> TASK OBJECTIVE: Beginning with the line containing "At what coordinates should I click to accomplish: Open" and ending with the last line of the entries below, copy each line exactly and nothing else.
━━━━━━━━━━━━━━━━━━━━
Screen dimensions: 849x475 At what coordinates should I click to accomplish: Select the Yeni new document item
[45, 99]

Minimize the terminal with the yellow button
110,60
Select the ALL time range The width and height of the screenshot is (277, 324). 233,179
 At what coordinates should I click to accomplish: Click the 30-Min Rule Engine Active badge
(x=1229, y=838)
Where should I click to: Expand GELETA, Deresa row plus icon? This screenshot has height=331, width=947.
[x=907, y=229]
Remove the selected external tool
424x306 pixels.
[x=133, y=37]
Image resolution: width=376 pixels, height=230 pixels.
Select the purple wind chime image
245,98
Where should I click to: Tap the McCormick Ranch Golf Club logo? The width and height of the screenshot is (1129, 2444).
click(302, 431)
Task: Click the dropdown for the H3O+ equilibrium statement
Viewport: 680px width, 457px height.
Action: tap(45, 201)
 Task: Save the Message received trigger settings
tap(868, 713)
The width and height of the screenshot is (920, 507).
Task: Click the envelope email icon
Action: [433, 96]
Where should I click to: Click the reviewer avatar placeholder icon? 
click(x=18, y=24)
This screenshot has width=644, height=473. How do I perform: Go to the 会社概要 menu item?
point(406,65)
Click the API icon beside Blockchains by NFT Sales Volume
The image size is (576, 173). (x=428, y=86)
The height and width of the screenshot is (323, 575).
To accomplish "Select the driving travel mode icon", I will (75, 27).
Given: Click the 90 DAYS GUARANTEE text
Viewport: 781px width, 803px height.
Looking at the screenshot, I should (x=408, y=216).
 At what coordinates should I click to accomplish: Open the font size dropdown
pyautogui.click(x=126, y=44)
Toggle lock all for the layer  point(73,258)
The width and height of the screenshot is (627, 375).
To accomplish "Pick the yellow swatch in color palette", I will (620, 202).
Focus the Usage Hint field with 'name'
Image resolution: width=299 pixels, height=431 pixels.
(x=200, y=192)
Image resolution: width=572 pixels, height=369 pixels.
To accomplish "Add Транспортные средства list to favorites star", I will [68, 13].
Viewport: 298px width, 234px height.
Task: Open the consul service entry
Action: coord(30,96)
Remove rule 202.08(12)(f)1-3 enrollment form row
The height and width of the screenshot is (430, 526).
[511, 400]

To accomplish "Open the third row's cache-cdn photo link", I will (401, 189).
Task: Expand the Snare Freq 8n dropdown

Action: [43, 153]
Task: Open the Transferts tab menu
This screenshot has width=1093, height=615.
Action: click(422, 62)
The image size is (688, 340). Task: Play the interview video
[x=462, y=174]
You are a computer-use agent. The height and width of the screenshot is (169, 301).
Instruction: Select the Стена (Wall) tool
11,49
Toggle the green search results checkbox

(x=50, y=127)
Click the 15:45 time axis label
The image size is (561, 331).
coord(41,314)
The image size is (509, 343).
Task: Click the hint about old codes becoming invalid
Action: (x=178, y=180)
━━━━━━━━━━━━━━━━━━━━
> WRITTEN ANSWER:
 At what coordinates should I click to accomplish: Open the font size dropdown
pyautogui.click(x=126, y=44)
Toggle lock all for the layer  point(73,258)
The width and height of the screenshot is (627, 375).
To accomplish "Pick the yellow swatch in color palette", I will (620, 202).
Focus the Usage Hint field with 'name'
Image resolution: width=299 pixels, height=431 pixels.
(x=200, y=192)
Image resolution: width=572 pixels, height=369 pixels.
To accomplish "Add Транспортные средства list to favorites star", I will [68, 13].
Viewport: 298px width, 234px height.
Task: Open the consul service entry
Action: coord(30,96)
Remove rule 202.08(12)(f)1-3 enrollment form row
The height and width of the screenshot is (430, 526).
[511, 400]

To accomplish "Open the third row's cache-cdn photo link", I will (401, 189).
Task: Expand the Snare Freq 8n dropdown

Action: [43, 153]
Task: Open the Transferts tab menu
This screenshot has width=1093, height=615.
Action: click(422, 62)
The image size is (688, 340). Task: Play the interview video
[x=462, y=174]
You are a computer-use agent. The height and width of the screenshot is (169, 301).
Instruction: Select the Стена (Wall) tool
11,49
Toggle the green search results checkbox

(x=50, y=127)
Click the 15:45 time axis label
The image size is (561, 331).
coord(41,314)
The image size is (509, 343).
Task: Click the hint about old codes becoming invalid
Action: (x=178, y=180)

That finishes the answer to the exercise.